The COVID-19 economy has become central to Israel's election - opinion

Whoever finally wins the elections must behave as a smart tightrope walker.

The closed Carmel Market in Tel Aviv during a nationwide lockdown in October. (photo credit: MIRIAM ALSTER/FLASH90)
The closed Carmel Market in Tel Aviv during a nationwide lockdown in October.
(photo credit: MIRIAM ALSTER/FLASH90)
Excluding the damages of any kind caused by the COVID-19 pandemic, the ongoing economic crisis has already left its scars. The deepest global recession since World War II, with global GDP contracting by 5.2 percent, is expected to trigger profound changes.
Israel’s economy has contracted the most since the 1970s and macroeconomic data paint a weak picture. For emerging market and developing economies, the pandemic constitutes a perfect storm as their vulnerabilities are magnified by multiple shocks. While large-scale accommodative measures by central banks of major economies have been successful in establishing global financial markets, the question is, how sustainable is this for smaller economies like Israel?
Whoever finally wins the elections must behave as a smart tightrope walker. All the indicators show that the pandemic will also lead to a sharp increase in poverty, erasing persistent reductions made over an extended period. Many young Israelis have had to move back in with parents to buffer the devastating effects of the pandemic, and unemployment is through the roof.
Depending on the depth of the global recession, COVID-19 is expected to increase the worldwide number of extreme poor (who live on less than $1.90 a day) by about 70 million to 100 million this year.
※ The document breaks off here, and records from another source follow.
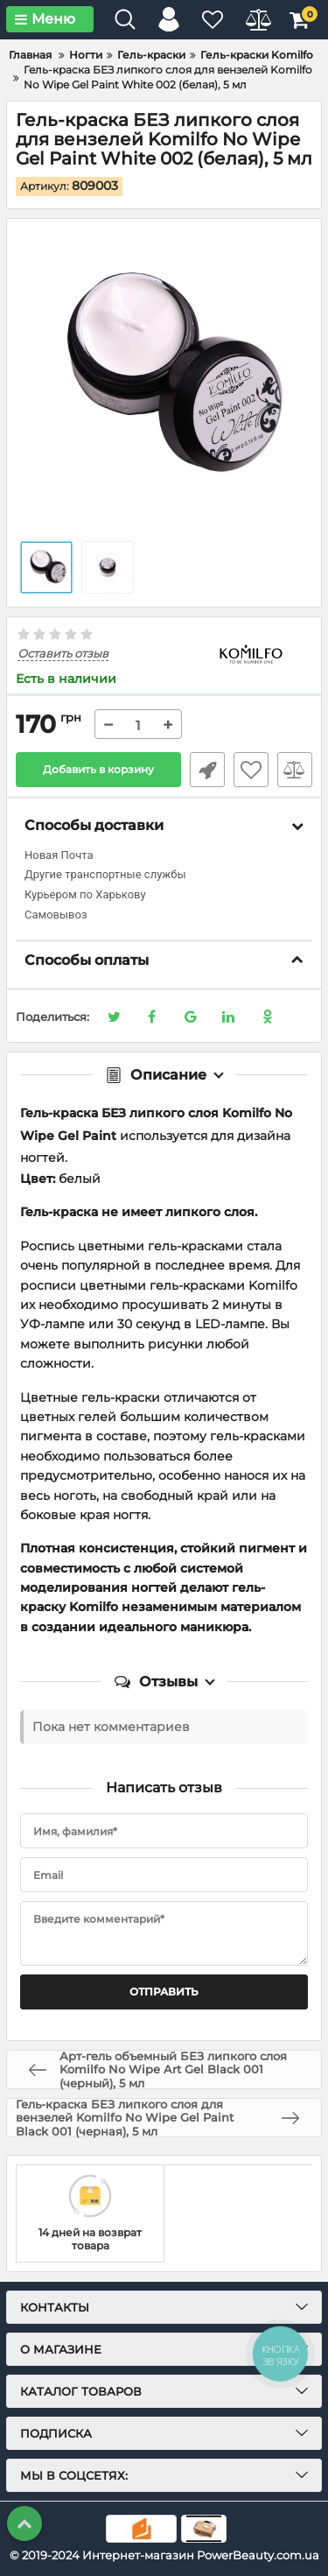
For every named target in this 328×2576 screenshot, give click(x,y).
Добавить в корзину (98, 769)
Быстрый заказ (207, 769)
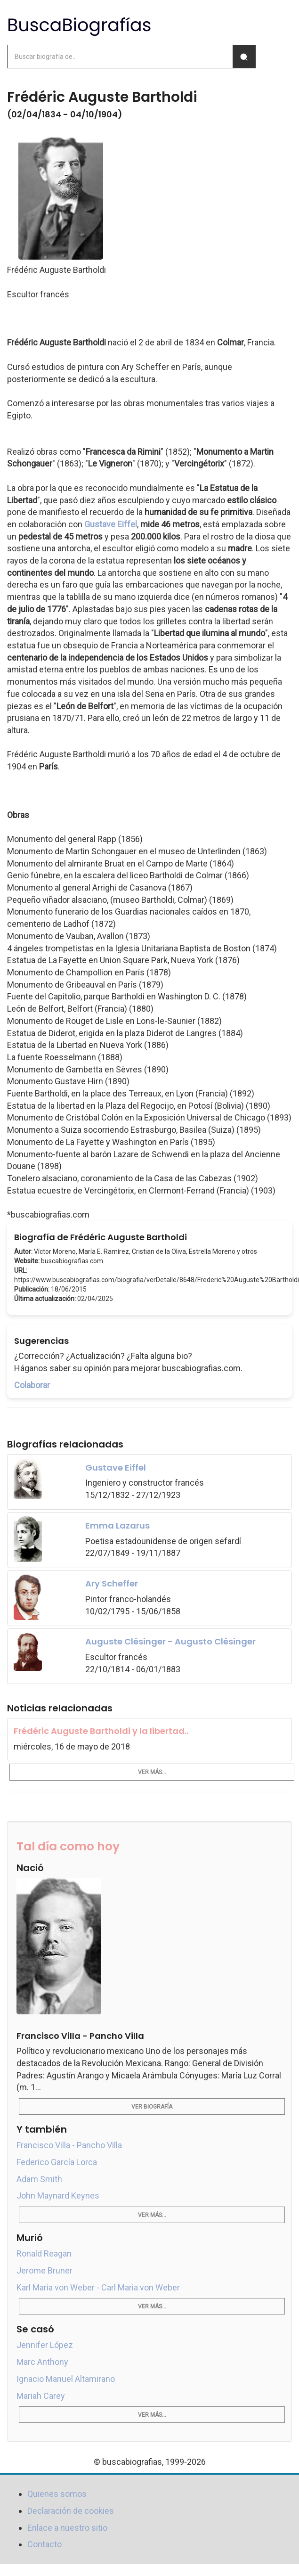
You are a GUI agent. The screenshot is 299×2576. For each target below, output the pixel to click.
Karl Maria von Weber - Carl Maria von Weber (98, 2287)
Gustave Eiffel (110, 524)
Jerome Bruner (44, 2270)
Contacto (44, 2544)
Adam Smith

The Abraham Accords will indeed help this situation when it comes to the Israeli economy and incoming foreign direct investment and – let’s not forget – Bibi will utilize this as one of his key legacies of the pandemic. The UAE and Israel are well aligned and can learn from each other. Together, they will exchange expertise to seek COVID-19 treatments and cures, reliable food and water sources as well as increase standards of living across the region and grow entrepreneurship and investment. These issues will take Israel way beyond this election and those to follow.
After a decade of robust growth that lifted employment and well-being, the COVID-19 pandemic has thrust Israel, like most countries, into a severe economic shock, adding to long-standing challenges, according to a new OECD report.
In a recent Economic Survey of Israel, the OECD says government support to cushion people and businesses from income losses should continue and adapt as the health and economic situation develops. Training and job-search assistance would help those who lost their jobs to find new ones while improving education and infrastructure and boosting competition would strengthen the recovery.
That is why it is essential to accelerate efforts so as to tackle the challenges that lay ahead for Israel in the next five years. These challenges include Israel’s severe disparity in adult skills, with low-skilled workers outnumbering those with outstanding skills. This contributes to a marked labor market duality, with high-wage jobs in the high-tech sector and low-quality, poorly-paid jobs elsewhere. Low-paid jobs are concentrated among the haredi and Arab-Israeli populations, exacerbating the country’s socio-economic divide and income inequalities between different municipalities.
Improvements to the education system by reducing differences between education tracks and attracting the best teachers to disadvantaged schools and poorer regions will be key to boosting the workforce. Additional support is needed for poorer municipalities mainly through higher compensation from wealthier ones to help them finance adequate public services for their residents. Enhancing public transportation will help connect people to jobs.  
Tax reforms will also need to be on the agenda, making growth more inclusive. Further expanding in-work benefits can help reduce poverty among those in work and, indeed, gain the loyalty of the electorate.
Never before have health and the economy been so intrinsically linked in our lifetimes. There is no doubt that the pandemic and politics now go firmly hand in hand, forcing the government, whichever this may become in March, to put the economy at the top of the agenda.
The writer is a lawyer and foreign direct investment expert based in Dubai, and founder of the Abrahamic Business Circle, a group promoting economic diplomacy in the Middle East and beyond.